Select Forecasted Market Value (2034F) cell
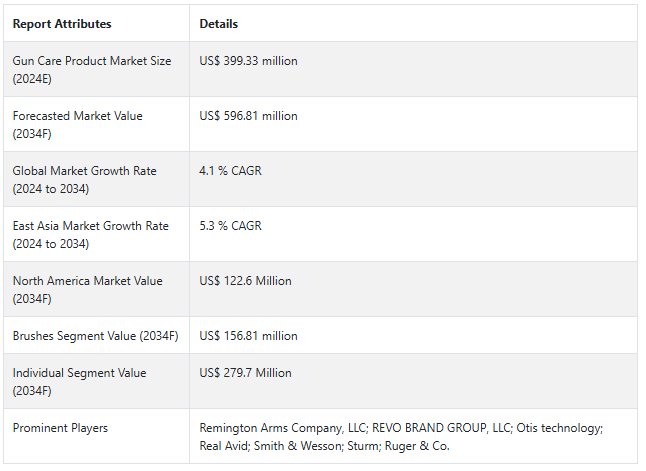646x471 pixels. (x=78, y=124)
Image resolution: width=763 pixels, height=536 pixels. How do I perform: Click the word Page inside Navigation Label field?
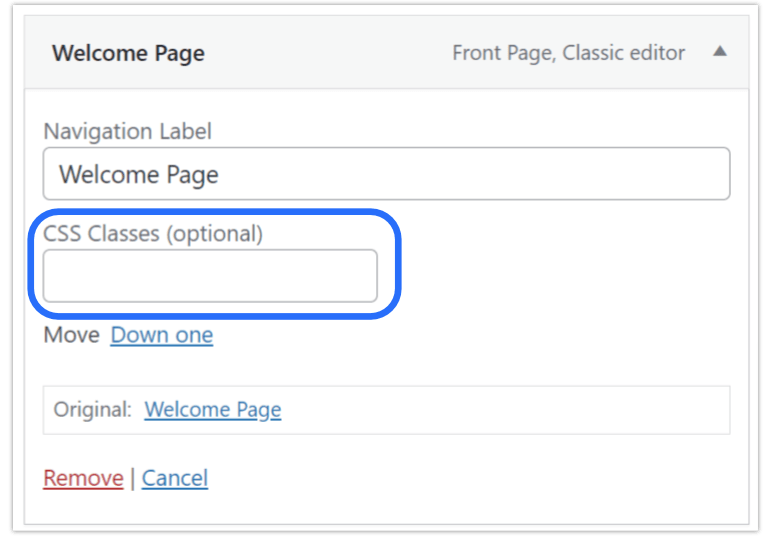click(x=192, y=175)
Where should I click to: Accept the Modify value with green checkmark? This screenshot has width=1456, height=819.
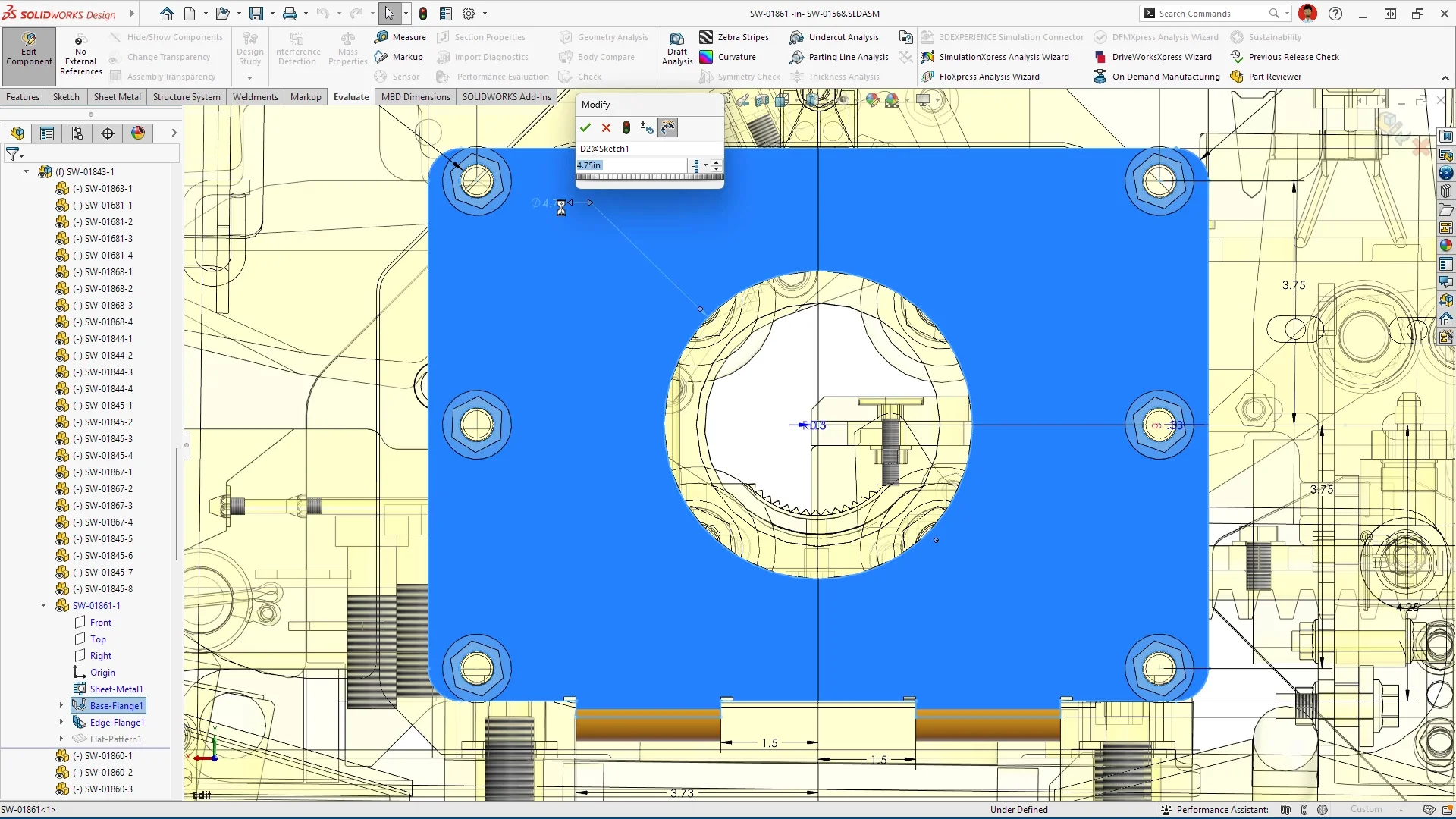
————————
* **Problem details**:
Please output these rows as a numbered list, skipping blank lines and leaving out the pictures.

* **The completed task**:
1. Select Forecasted Market Value (2034F) cell
2. 646x471 pixels. (x=78, y=124)
3. Image resolution: width=763 pixels, height=536 pixels. How do I perform: Click the word Page inside Navigation Label field?
4. click(x=192, y=175)
5. Where should I click to: Accept the Modify value with green checkmark? This screenshot has width=1456, height=819.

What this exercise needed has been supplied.